The following StatEnvelope would take the dataset passed to the relevant geom layer, and convert the collection of geometry values within each group (if no grouping aesthetic is specified, the entire dataset will be treated as one group) into a convex hull:

StatEnvelope <- ggproto(
  "StatEnvelope", Stat,
  required_aes = "geometry",
  compute_group = function(data, scales) {
    if(nrow(data) <= 2) return (NULL)
    data %>%
      group_by_at(vars(-geometry)) %>%
      summarise(geometry = sf::st_convex_hull(sf::st_combine(geometry))) %>%
      ungroup()
  }
)

ggplot(pts) + 
  geom_sf() +
  geom_sf(stat = StatEnvelope, 
          alpha = 0.5, color = "grey20", fill = "white", size = 0.5) +
  theme_bw()

Upgrade

The above approach, using the existing geom_sf, does a perfectly passable job at creating the envelope. If we want to specify some default aesthetic parameters, rather than repeat within every instance of geom_sf, we still don't need to define a new Geom. A function that modifies the existing geom_sf would do fine.
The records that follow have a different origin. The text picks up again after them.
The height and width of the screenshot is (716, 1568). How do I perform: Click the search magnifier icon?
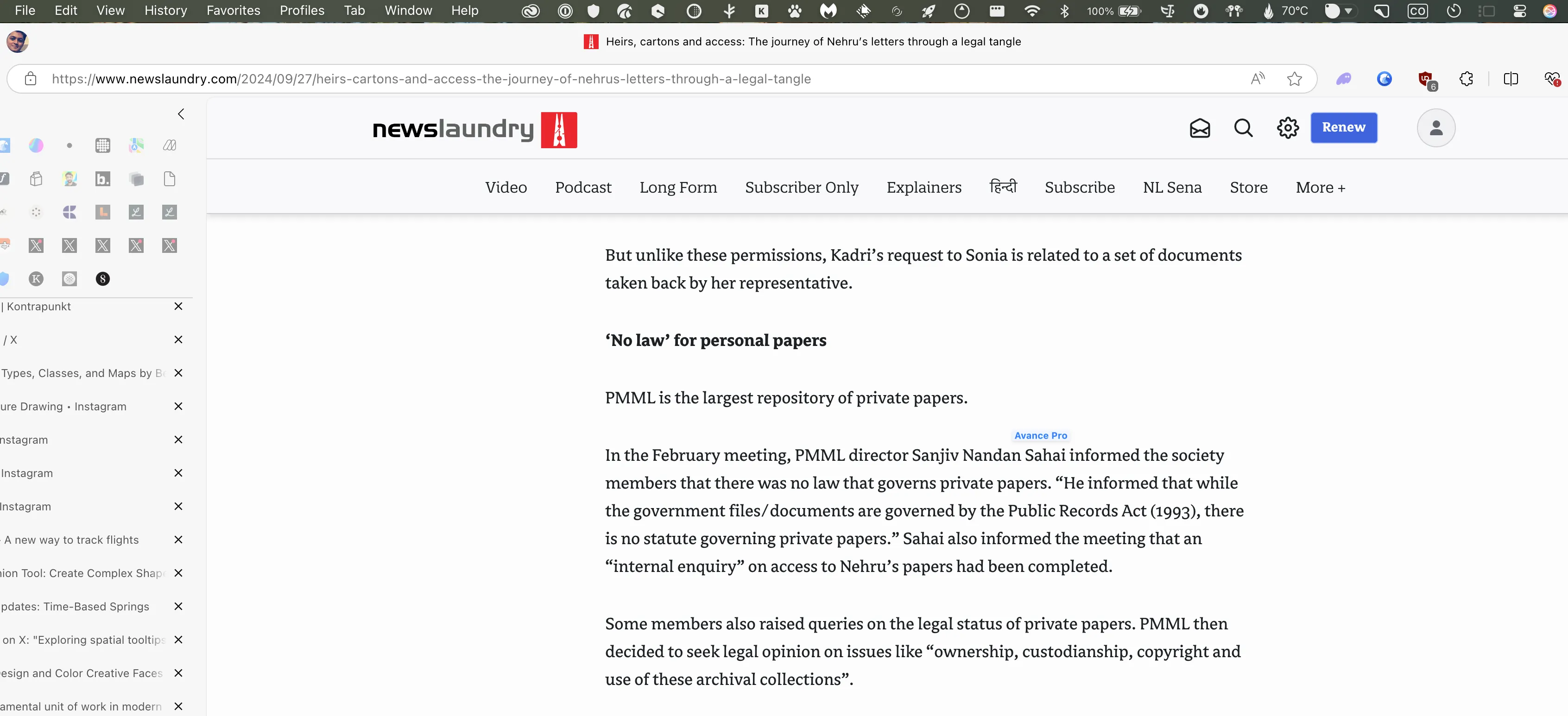click(1243, 128)

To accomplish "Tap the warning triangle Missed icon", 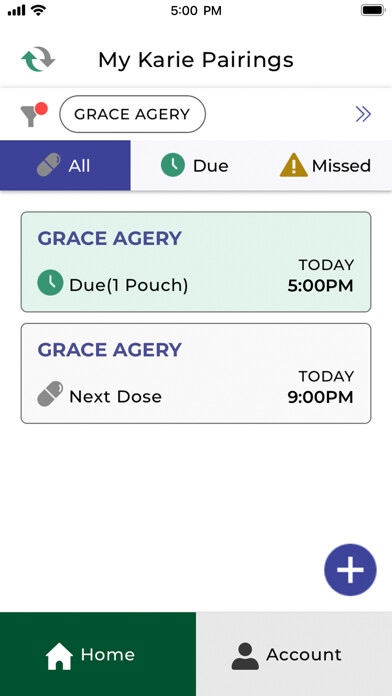I will click(x=293, y=165).
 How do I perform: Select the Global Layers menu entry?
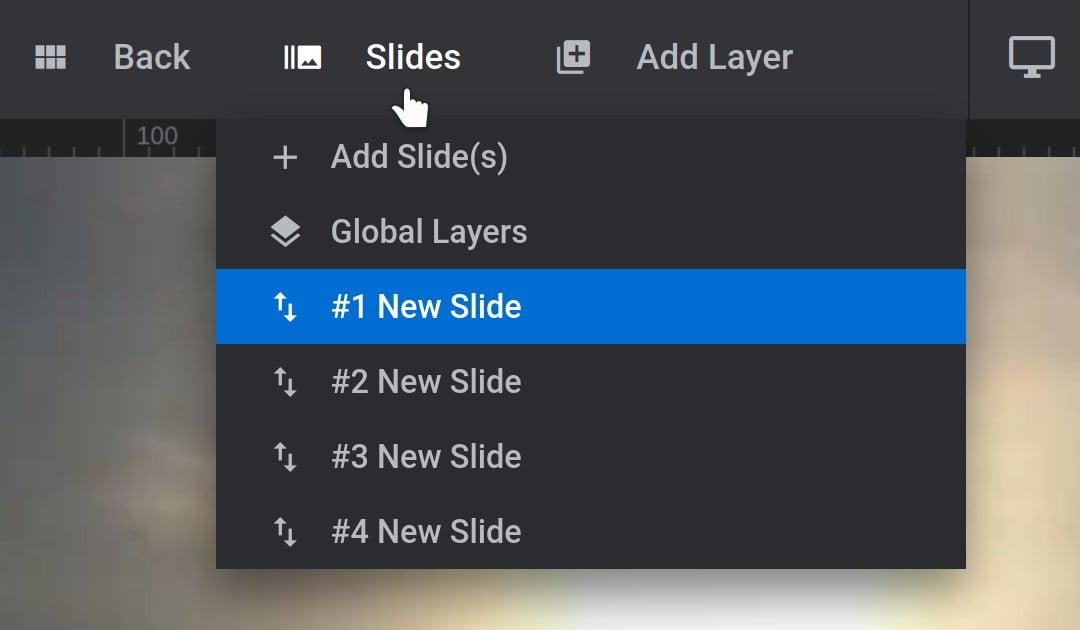tap(591, 232)
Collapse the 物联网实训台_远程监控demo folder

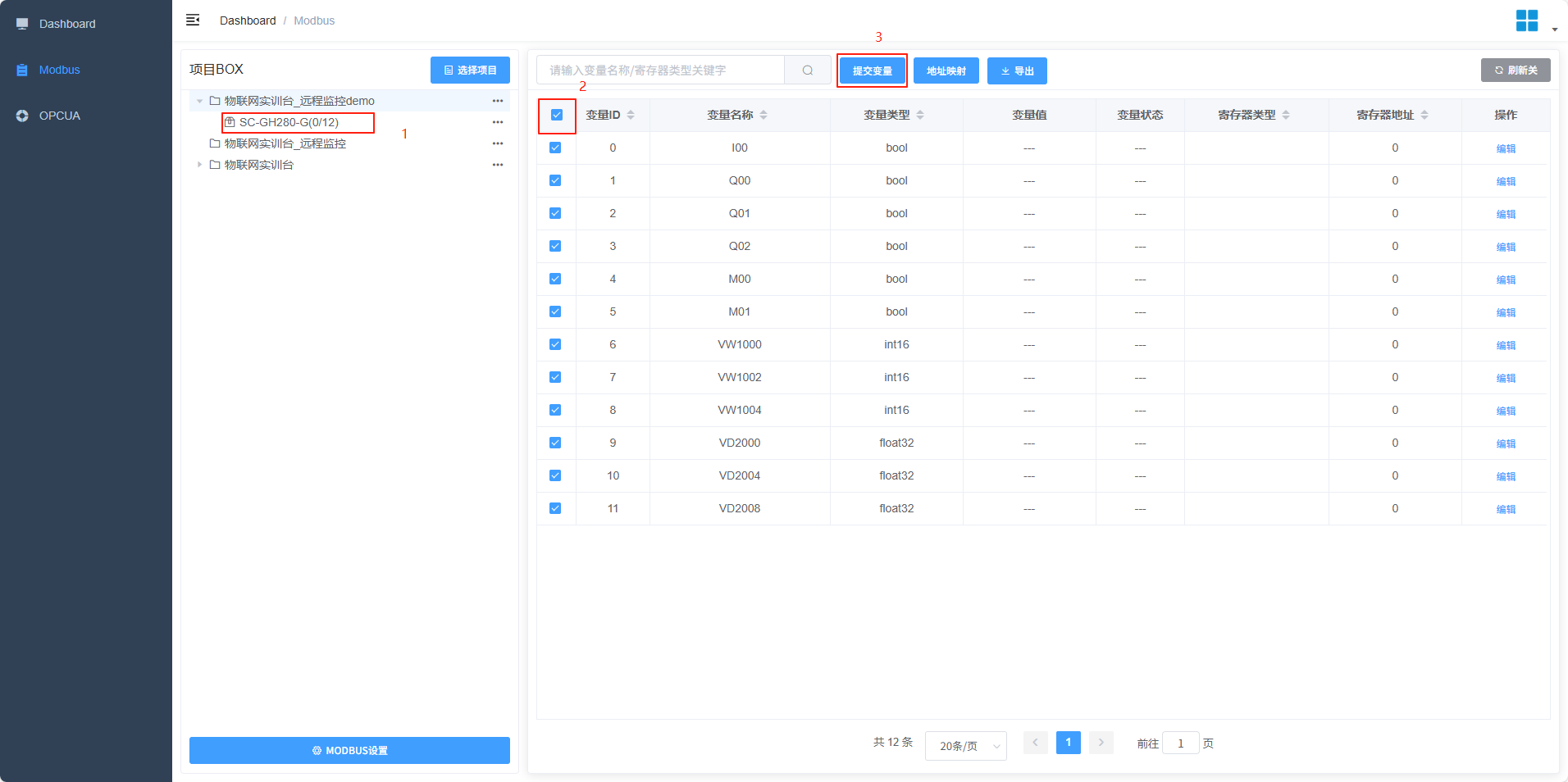[x=199, y=101]
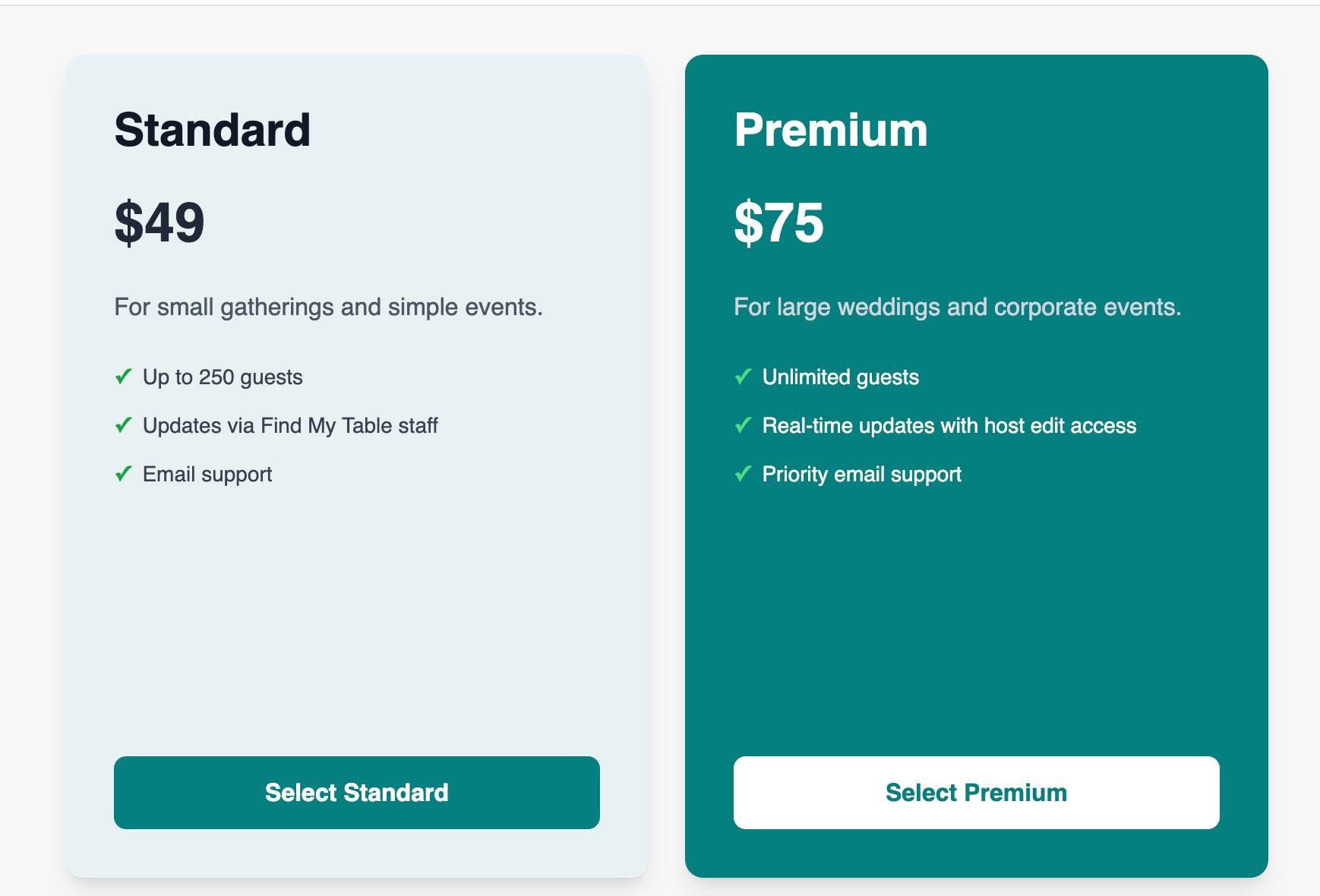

geom_envelope <- function(...){
  suppressWarnings(geom_sf(stat = StatEnvelope, 
                           ..., # any aesthetic argument specified in the function 
                                # will take precedence over the default arguments
                                # below, with suppressWarning to mute warnings on
                                # any duplicated aesthetics
                           alpha = 0.5, color = "grey20", fill = "white", size = 0.5))
}

# outputs same plot as before
ggplot(pts) + 
  geom_sf() +
  geom_envelope() +
  theme_bw()

# with different aesthetic specifications for demonstration
ggplot(pts) + 
  geom_sf() +
  geom_envelope(alpha = 0.1, colour = "brown", fill = "yellow", size = 3) +
  theme_bw()


Explanation for what's going on for the code posted in the question

When I mess around with customised ggproto objects, one useful trick I like to use is to insert print statements within every function I modify, e.g. "setting up parameters", or "drawing panel, step 3", etc. This allows me to have a good idea of what's happening beneath the hood, and track where things went wrong when the function (inevitably) returns an error on the 1st / 2nd / ... / nth try.

In this case, if we insert print("draw group") at the beginning of GeomEnvelope's draw_group function before running ggplot(pts) + geom_sf() + geom_envelope() + theme_bw(), we'll observe the absence of any printed message in the console. In other words, the draw_group function was never called, so any data manipulation defined therein has no effect on the output.

There are several draw_* functions in Geom*, which can be confusing when we want to make modifications. From the code for Geom, we can see the hierarchy is as follows:

  1. draw_layer (which includes a do.call(self$draw_panel, args) line)
  2. draw_panel (which includes a self$draw_group(group, panel_params, coord, ...) line)
  3. draw_group (which is not implemented for Geom).

So draw_layer triggers draw_panel, and draw_panel triggers draw_group. (Mirroring this, in Stat, compute_layer triggers compute_panel and compute_panel triggers compute_group.)

GeomSf, which inherits from Geom (code here), overrides Geom's draw_panel function with a chunk of code that returns a sf_grob(...), and DOES NOT trigger draw_group.

Consequently, when GeomEnvelope inherits GeomSf's draw_panel function, nothing in its draw_group function is going to matter. What's drawn in the plot depends on draw_panel, and the geom_envelope layer in the question performs essentially the same task as geom_sf, plotting each individual point separately. If you remove / comment out the geom_sf layer, you'll see the same points; just with color = "grey20", alpha = 0.5, etc., as specified in GeomSf's default_aes.

(Note: fill = "white" isn't in use, because geom_sf defaults to GeomPoint's default aesthetics for point data, which means it inherits GeomPoint's pch = 19 for its point shape, and plots a solid circle unaffected by any fill value.)